We also showed that gliadins form dense liquid phases via the universal mechanism of liquid-liquid phase separation without the need of any ER factors. This holds true for gamma-gliadins dispersed in pure water upon micro-evaporation72. Above a saturation concentration, gliadins phase separate into a continuous dilute phase and dense liquid-like droplets. Thus, it is tempting to speculate that gliadins undergo liquid-liquid phase separation in ER lumen when local concentration of gliadins increases. The resulting dense liquid-like droplets may act as precursor of PBs as illustrated in Fig. 6. The liquid-like state of dense droplet would allow fast exchange and diffusion within ER lumen as observed in PBs formed in tobacco cells9,10. Investigating model polypeptides would help to decipher the driving force of gliadin phase separation and to identify the role of each domain on the assembly of gliadins. Indeed, growing evidences suggest that low complexity sequences, like the N-terminal domain of gliadins, are involved in liquid-liquid phase separation12. Also, both C-terminal and N-terminal domains have been found to induce PBs formation in tobacco leaves: they are co-localized in PBs, suggesting their ability to interact with each other10. Given biological complexity, further studies with increasing complexity are now needed, as it is still unclear if the assembly of wheat storage proteins into PBs is spontaneous or if it requires specific assistance from ER factors. In particular, two molecular chaperones, protein disulfide isomerase (PDI) and the binding protein (BiP), were detected in wheat endosperm. They are supposed to provide the native state of gliadins6,73,74 needed for the formation of protein bodies. It is however unclear if their co-localisation with PBs reflect non-specific entrapment75. In addition, ER membrane has also been suggested to act as an anchor for protein assembly through specific interaction with N-terminal domain of gliadins76.

Figure 6
figure 6

Role of liquid-liquid phase separation in the initiation of wheat PBs. Wheat storage proteins are synthetized as monomeric species in the lumen of the endoplasmic reticulum. Overtime, their local concentration increases reaching a saturation concentration over which liquid-liquid phase separation occurs leading to dense liquid droplets. Liquid droplets may grow by diffusion of monomeric proteins and/or by coalescence of several droplets. Droplets are in equilibrium with the continuous diluted phase leading to a dynamic exchange of the proteins between the two phases. We speculate that such dense liquid droplets act as precursor for wheat PBs.

Conclusion

We investigated the kinetics of phase separation of wheat gliadins using TR-SALS, phase contrast microscopy and rheology.
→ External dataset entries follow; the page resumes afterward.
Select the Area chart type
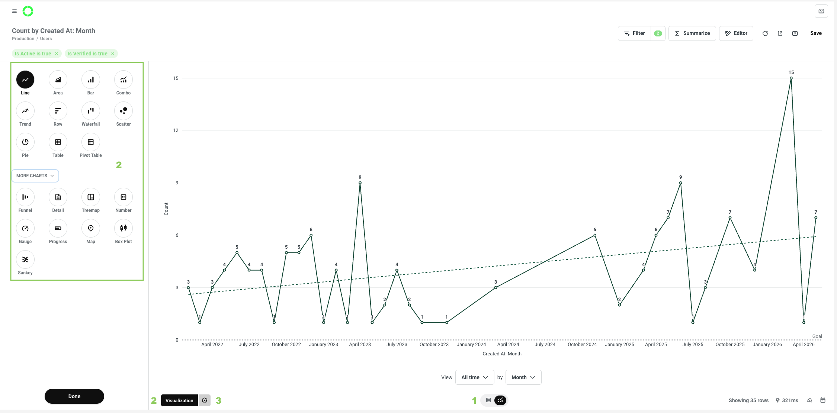This screenshot has width=837, height=413. tap(58, 80)
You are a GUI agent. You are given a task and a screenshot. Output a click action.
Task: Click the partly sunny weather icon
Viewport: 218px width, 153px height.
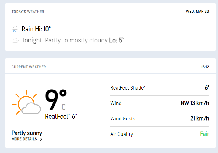pyautogui.click(x=26, y=103)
We have shown that two main patterns were observed corresponding to two mechanisms: nucleation-growth and spinodal decomposition. The investigation of the early stage of spinodal decomposition highlighted that gliadins interaction potential is more sensitive to temperature than proteins like lysozyme. It suggests an anisotropic potential with a small number of strongly attractive patches. We also showed that gliadins do not percolate in the range of (c, T) investigated despite their attractive properties. We formulate the hypothesis that repulsive clusters together with polydispersity, protein flexibility and/or hydration prevent percolation by promoting local dynamics and providing a macroscopic liquid-like behavior.